What is expected = Every record listed below should be copied exactly.

START Data shown

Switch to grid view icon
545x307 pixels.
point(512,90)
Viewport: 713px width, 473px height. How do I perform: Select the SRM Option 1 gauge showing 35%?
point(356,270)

END Data shown

Response below =
Switch to grid view icon
545x307 pixels.
point(512,90)
Viewport: 713px width, 473px height. How do I perform: Select the SRM Option 1 gauge showing 35%?
point(356,270)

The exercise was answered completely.